═══ Testo estratto
C’è anche questo tra i temi che sarebbero emersi, ieri, durante gli interrogatori dei tre indagati nell’ambito dell’inchiesta dei carabinieri dell’aliquita di polizia giudiziaria al comando del colonnello Domenico Del Prete sui ritardi e le corsie preferenziali nell’effettuazione dei tamponi per la diagnosi del covid 19 durante la fase calda dell’emergenza sanitaria.

Di fronte al procuratore capo Francesco Curcio e all’aggiunto Maurizio Cadea sono comparsi Nicola Manno, medico del reparto di Igiene e sanità pubblico assistito da Leonardo Pace, seguito dal primario del reparto, Michele De Lisa, assistito dall’avvocato Sergio Lapenna, e il direttore sanitario dell’Azienda sanitaria di Potenza, Luigi D’Angola, assistito dall’avvocato Dino Donnoli.

Gli interrogatori degli ultimi due, in particolare, si sono protratti più del previsto: 3 ore per De Lisa e oltre 4 ore per D’Angola.

«Abbiamo chiarito – ha spiegato Lapenna contattato dal Quotidiano a margine dell’incontro con i pm – che chi ordina il tampone non ha il compito di visitare e disporre il ricovero del cittadino, che invece è competenza del medico di base e di chi può verificarne in concreto le condizioni, come avviene al pronto soccorso».

Quanto al caso specifico di Nicastro, Lapenna ha respinto l’accusa di omissione d’atti d’ufficio in relazione al ritardo con cui venne sottoposto al tampone diagnostico, ribadendo quanto già evidenziato dall’Asp nella sua difesa trasmessa alla Regione. Vale a dire che il compianto giornalista potentino non sarebbe rientrato nella casistica per cui i protocolli sanitari in vigore in quei giorni, a metà marzo, consentivano un tampone urgente.

Soddisfatto dell’esito dell’interrogatorio anche il difensore di D’Angola, che è accusato di omissione di atti di ufficio in concorso con De Lisa e di falso in rapporto alla relazione sull’accaduto fornita alla Regione sul fatto che Nicastro non avesse i requisiti richiesti per l’accesso al tampone.

«Il dottore ha risposto a tutte le domande che gli sono state formulate e ha ricostruito in maniera puntuale gli eventi oggetto del procedimento. Quindi con la competenza che possiede ha documentato totale estraneità reati ipotizzati». Così l’avvocato Donnoli, che si è celato dietro al riserbo istruttorio per scansare le domande sulle «sollecitazioni» ricevute dai vertici della Regione, e sulla lista di pazienti “vip” in mano ai pm. Cittadini, talvolta anche con incarichi istituzionali, sottoposti a tampone proprio in quei giorni, benché privi sia di sintomi specifici che di contatti con casi accertati di coronavirus (come prescrivevano i protocolli in vigore all’epoca).

«Siamo in una fase – ha dichiarato il legale – nella quale non posso rilasciare ulteriori dichiarazioni sul punto».
══════
═══ Dati da esaminare
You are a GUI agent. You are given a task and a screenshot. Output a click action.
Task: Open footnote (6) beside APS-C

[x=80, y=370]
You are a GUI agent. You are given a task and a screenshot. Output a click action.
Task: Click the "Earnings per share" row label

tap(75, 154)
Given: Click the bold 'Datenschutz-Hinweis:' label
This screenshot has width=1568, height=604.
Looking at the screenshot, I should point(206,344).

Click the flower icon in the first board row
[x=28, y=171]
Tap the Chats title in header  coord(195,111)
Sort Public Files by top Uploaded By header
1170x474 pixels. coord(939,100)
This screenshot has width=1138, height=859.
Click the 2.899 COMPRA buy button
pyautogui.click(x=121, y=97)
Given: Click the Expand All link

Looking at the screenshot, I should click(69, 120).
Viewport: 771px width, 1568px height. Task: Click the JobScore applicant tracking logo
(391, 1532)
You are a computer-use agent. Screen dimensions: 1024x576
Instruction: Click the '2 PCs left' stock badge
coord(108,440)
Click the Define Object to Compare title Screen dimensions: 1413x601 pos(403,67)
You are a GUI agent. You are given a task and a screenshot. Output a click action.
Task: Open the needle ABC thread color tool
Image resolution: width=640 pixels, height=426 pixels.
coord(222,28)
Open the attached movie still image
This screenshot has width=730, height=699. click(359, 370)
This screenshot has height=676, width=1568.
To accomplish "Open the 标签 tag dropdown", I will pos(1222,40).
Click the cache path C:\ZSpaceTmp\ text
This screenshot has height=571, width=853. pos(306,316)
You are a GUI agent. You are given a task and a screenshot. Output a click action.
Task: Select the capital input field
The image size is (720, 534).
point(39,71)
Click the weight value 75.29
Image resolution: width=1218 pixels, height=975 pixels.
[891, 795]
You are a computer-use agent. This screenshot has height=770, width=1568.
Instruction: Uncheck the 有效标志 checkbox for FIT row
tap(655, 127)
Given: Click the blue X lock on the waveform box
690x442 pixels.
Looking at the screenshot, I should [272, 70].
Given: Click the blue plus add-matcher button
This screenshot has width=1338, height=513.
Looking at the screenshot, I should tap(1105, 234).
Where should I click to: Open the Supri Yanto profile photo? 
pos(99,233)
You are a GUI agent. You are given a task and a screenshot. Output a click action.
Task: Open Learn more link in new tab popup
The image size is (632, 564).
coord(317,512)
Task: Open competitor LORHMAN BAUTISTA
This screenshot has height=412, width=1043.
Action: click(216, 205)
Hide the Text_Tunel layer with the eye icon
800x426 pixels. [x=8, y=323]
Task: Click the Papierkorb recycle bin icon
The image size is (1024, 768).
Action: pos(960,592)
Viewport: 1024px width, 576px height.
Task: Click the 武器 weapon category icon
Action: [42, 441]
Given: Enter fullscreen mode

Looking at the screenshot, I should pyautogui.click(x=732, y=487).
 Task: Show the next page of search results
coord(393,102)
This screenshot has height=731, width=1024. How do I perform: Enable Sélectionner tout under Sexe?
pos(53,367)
══════
Consegna:
Secondo il testo estratto sull'inchiesta dei tamponi, da quale avvocato era assistito il primario Michele De Lisa?

Esito:
Dall'avvocato Sergio Lapenna.